Poesía de lo sucedido, de lo anterior para anclar en la identidad extraviada, por la responsabilidad violenta de la literatura, capaz de convertir a una persona en un reo no metafórico de sus palabras. Reconquistar lo acontecido hasta que el futuro se imponga y haga la justicia, compartir el hambre, la soledad, las golpizas, los insomnios, el encierro, la incomunicación, la rabia, las furias, los rencores, las polémicas, los ríos divisorios.

Hasta que esa verdad no se asiente como la prueba de lo ocurrido y señal de lo evitable, no aceptar la concordia ni permitir que la vida se falsee ni se esconda en versos clandestinos. ¿Qué me propongo? No traicionarme para no ser traicionado. Seguir la espiral de las imágenes hasta el punto en que la vida merezca ser elogiada y no lamentada, forcejear con mi pasado para no hincarme de rodillas ante el presente y entregar los hilos del mensaje que estoy obligado a tejer para mis relevos.

Ésa es la lección de mi muerte truncada, esos los signos del compromiso. Vencer, incluso, el rencor para poder conversar con el funcionario que proclama: “nadie estuvo preso, jamás, por su obra.” Convencerlo de que miente y engaña, porque aquí más de una ha ido a la cárcel con su dueño. Un verso, una novela, un dibujo, un cuadro, un filme, una sinfonía pueden trastornar a burócratas y delatores.
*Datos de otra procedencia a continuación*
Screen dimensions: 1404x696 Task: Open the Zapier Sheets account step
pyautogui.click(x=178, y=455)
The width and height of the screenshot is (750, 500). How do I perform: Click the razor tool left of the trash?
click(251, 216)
La evidencia de que una persona escribe sobre estas melancolías es prueba de que el crimen ha sido cometido muchas veces. La propaganda enemiga no existe en materia de creación literaria o artística. No hay excusas para atropellar la razón ni la polémica. La nación pide que no se estanquen las ideas en las oficinas de unos pocos funcionarios jamás elegidos.

La propaganda enemiga promueve la autocensura, el miedo, los exilios internos y externos. Son propagandistas enemigos quienes se confieren la potestad de acallar a quienes discrepan, quienes pretenden imponer de qué forma y fondo son los versos y los destierros.
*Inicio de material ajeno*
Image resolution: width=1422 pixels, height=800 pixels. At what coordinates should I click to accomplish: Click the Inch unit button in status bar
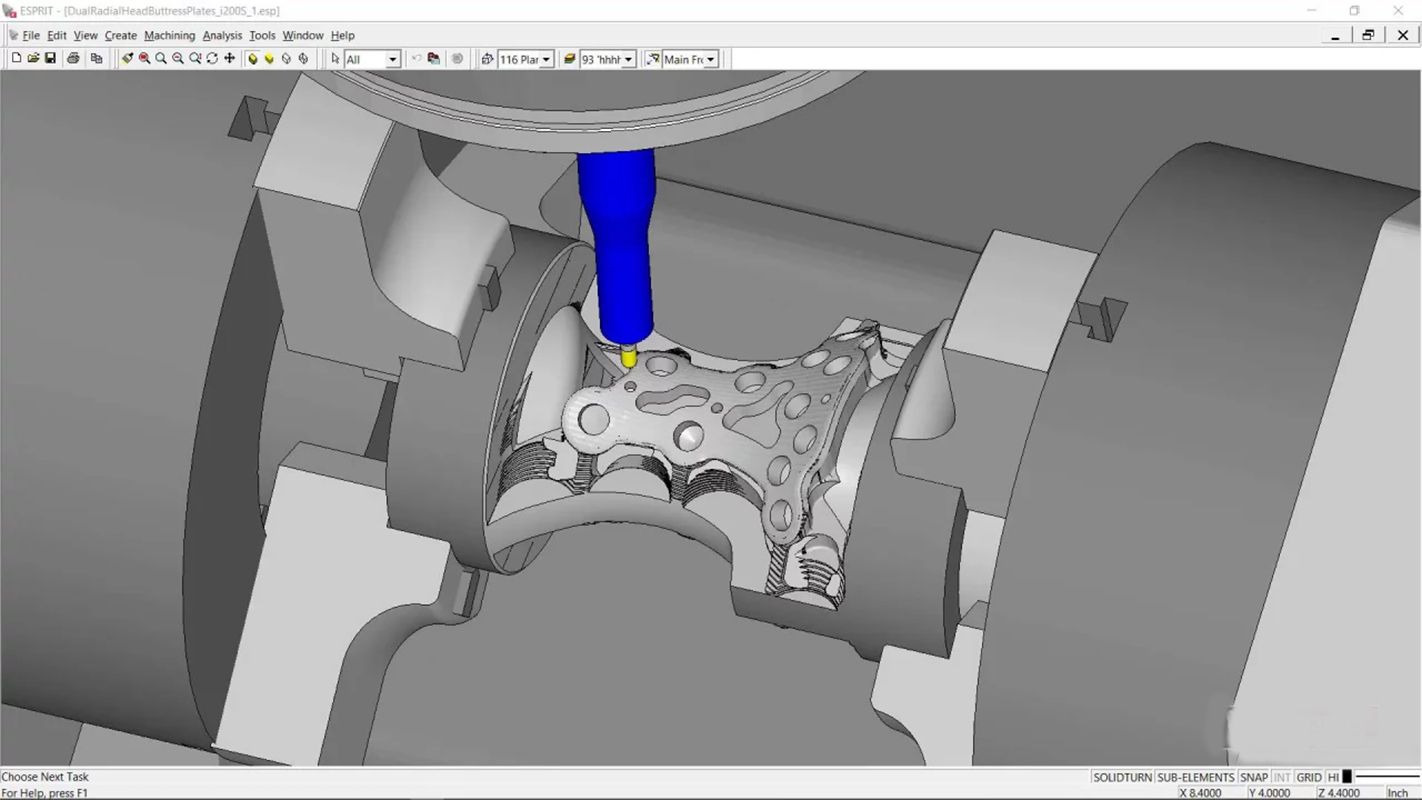[x=1397, y=793]
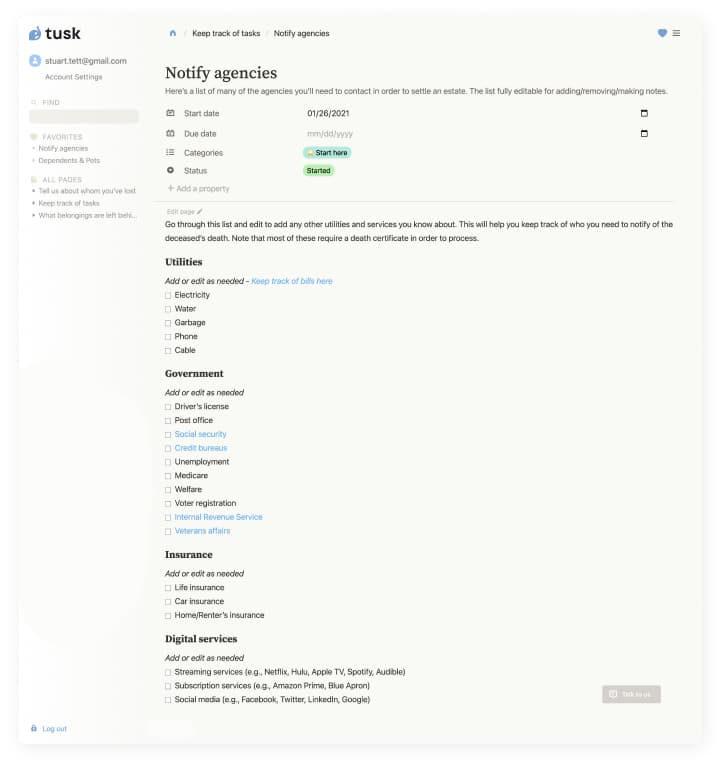Check the Life insurance checkbox

pos(168,588)
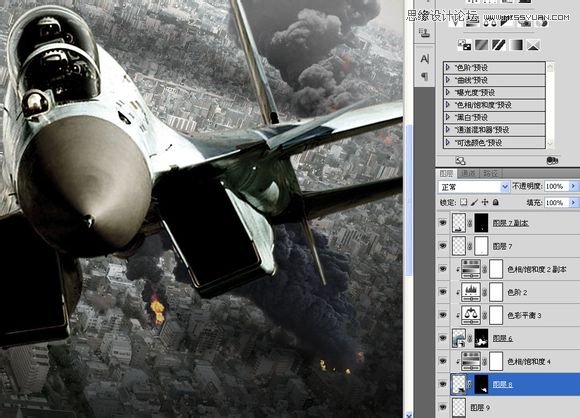Open the 正常 blend mode dropdown

click(474, 187)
En una ocasión leí que en Latinoamérica la entrada de un escritor a la prisión constituye un natural accidente de trabajo. Es cierto. Acá, en Cuba, donde la veleidad institucional es la norma, donde los ministros cambian como los partes meteorológicos, nada resulta más permanente que un calabozo. Hágase la estadística y se comprobará que desde 1959 en la Unión de Escritores y Artistas ha habido más bajas, proporcionalmente, que en las unidades militares y policiales.

No nos engañemos. Ni los escritores ni los artistas hacemos propaganda enemiga. Ésa es una clasificación del poder para atemorizar a los que ejercen el pensamiento independiente. Hay muchas incongruencias en Cuba: se fundan editoriales al mismo tiempo que se construyen prisiones, se abren las puertas al turismo extranjero, pero no a las ideas; se inauguran escuelas y se siembra el país con agentes policiales; se repudian la tortura y la pena de muerte en congresos internacionales y se practican ambas detrás de nuestras propias murallas; se cierran cuarteles, pero se levantan unidades militares.

Quienes promueven la propaganda enemiga son los mismos fabricantes de las desigualdades señaladas arriba. Las amparan los colaboracionistas que callan o aplauden el encarcelamiento de un disidente. Felizmente, el pueblo de Cuba no está casado con el gobierno actual hasta que la muerte los separe.